▶ _DIRECTIONS FOR THIS TASK_
Locate each line of the records below that contains the word "what", and copy those lines in full.

── DATA FOR THE TASK ──

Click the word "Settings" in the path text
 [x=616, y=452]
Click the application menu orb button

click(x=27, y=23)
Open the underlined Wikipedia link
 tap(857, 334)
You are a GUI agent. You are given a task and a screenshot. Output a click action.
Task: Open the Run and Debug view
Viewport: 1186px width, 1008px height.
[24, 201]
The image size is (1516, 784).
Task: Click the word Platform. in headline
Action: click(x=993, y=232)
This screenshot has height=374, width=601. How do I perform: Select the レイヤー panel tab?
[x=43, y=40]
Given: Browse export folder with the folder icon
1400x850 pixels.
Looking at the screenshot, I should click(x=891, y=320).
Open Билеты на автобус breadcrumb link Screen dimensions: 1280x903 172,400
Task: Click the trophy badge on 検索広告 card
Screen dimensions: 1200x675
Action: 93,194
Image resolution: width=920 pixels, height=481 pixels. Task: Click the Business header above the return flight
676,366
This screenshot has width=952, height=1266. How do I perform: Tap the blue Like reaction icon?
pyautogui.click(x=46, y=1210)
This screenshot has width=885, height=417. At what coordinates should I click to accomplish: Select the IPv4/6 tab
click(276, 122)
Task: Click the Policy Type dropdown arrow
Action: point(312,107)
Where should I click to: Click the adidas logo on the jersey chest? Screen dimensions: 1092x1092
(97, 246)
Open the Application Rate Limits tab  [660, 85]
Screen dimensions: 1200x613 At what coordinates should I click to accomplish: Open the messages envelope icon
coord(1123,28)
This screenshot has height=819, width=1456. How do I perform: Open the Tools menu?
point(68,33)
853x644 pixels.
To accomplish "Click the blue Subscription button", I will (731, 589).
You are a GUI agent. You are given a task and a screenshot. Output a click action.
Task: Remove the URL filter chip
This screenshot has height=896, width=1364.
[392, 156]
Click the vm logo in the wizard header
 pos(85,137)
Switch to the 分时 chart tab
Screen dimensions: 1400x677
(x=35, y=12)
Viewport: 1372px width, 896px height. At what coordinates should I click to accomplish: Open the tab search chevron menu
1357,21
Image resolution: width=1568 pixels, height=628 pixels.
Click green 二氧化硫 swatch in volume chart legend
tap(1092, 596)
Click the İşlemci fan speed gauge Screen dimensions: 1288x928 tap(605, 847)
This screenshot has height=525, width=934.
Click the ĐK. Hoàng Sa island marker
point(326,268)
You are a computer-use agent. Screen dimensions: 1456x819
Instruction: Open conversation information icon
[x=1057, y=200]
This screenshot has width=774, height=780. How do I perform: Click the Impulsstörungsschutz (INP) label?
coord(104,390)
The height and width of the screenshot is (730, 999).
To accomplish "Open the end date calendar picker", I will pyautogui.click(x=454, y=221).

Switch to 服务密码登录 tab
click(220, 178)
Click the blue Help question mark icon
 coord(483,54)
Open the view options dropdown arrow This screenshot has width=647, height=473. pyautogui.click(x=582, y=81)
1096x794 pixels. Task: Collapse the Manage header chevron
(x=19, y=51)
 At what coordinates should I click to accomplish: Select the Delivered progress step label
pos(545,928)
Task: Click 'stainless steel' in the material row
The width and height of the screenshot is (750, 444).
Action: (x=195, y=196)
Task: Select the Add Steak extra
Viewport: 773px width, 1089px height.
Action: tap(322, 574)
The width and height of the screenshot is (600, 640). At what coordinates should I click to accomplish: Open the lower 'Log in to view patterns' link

───

▶ _WRITTEN ANSWER_
This screenshot has width=885, height=417. At what coordinates should I click to accomplish: Select the IPv4/6 tab
Screen dimensions: 1200x613 At what coordinates should I click to accomplish: Open the messages envelope icon
Viewport: 1372px width, 896px height. At what coordinates should I click to accomplish: Open the tab search chevron menu
 At what coordinates should I click to accomplish: Select the Delivered progress step label
The width and height of the screenshot is (600, 640). At what coordinates should I click to accomplish: Open the lower 'Log in to view patterns' link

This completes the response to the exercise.